【主張】成人と少年 法律の線引きをそろえよ

 民法上の成人となり、選挙権を有するが、罪を犯したときのみ、少年に分類される。

 大人の権利はあるが、責任は負わない。日本の18、19歳は、そんな不安定な存在となる。

 大人と子供の線引きが法律で異なるのは不自然である。統一されることが望ましい。

 少年法の適用年齢を議論する法制審議会(法相の諮問機関)の部会が18、19歳を別扱いして厳罰化し、起訴後の実名報道を解禁するなどの答申案を承認した。自民、公明の与党両党はすでにほぼ同様の方針で合意していた。答申案は適用年齢の引き下げについて「立法プロセスに委ねる」と判断を棚上げしたが、現行の「20歳未満」が維持される見通しだ。

 議論はもともと、令和4年4月から民法上の成人年齢が18歳に引き下げられることに合わせ、少年法適用年齢の引き下げを念頭に始められた。だが「18、19歳の更生を阻害する」といった一部の強い反対があり、一定の厳罰化を伴った妥協の産物というべき折衷案に落ち着いた。

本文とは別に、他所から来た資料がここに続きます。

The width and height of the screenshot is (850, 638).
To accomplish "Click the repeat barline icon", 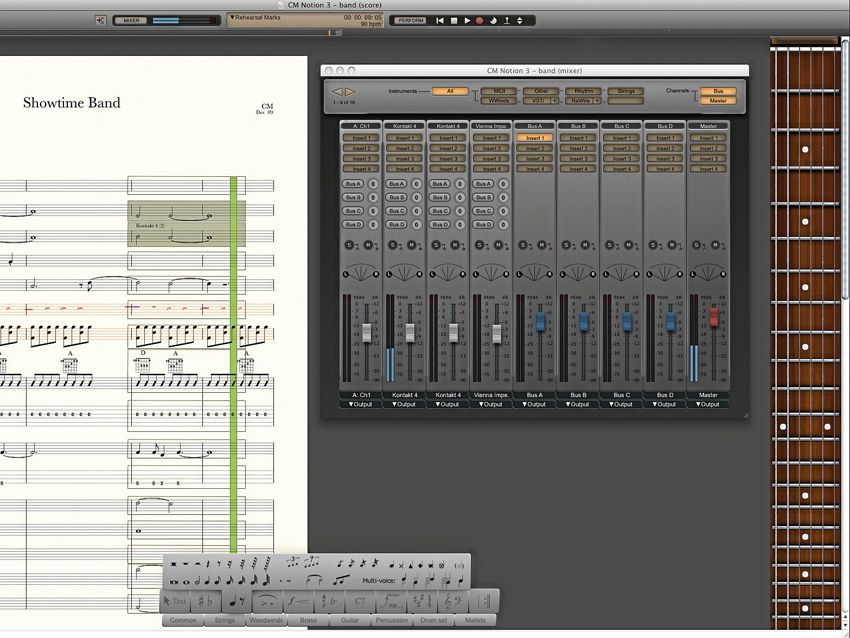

 「別枠」とされる18、19歳については、現行の少年法においても「年長少年」と分類され、究極の刑罰である死刑の適用も禁じられていない。特に目新しいとまではいえない。

 検察逆送致の罪種に強盗や強制性交などが加えられ、起訴後の実名報道が可能となったことは一歩前進といえるが、「少年」にとどめ置く意味が分からない。

 「18、19歳はまだまだ精神的に未熟」とする意見もあるが、ではなぜ選挙権は真っ先に付与したのか。矛盾している。

 18歳から選挙権を与えた平成28年施行の改正公職選挙法は、付則に「少年法と民法については必要な法制上の措置を講じる」と明記している。公選法に線引きをそろえた改正民法は付則の要請に応えたものといえる。

 法制審の答申案は、18、19歳を少年法の適用範囲にとどめたままで別扱いとすることについて、改正案施行後に一定の運用実績が蓄積された段階で「よりよい制度とするための検討を行うことが相当」とする意見を付した。

 よほど自信がないのだろう。改正公選法に課された宿題に手間取り、回答を先延ばしにした格好だ。少年法の課題は、決められない大人の問題でもある。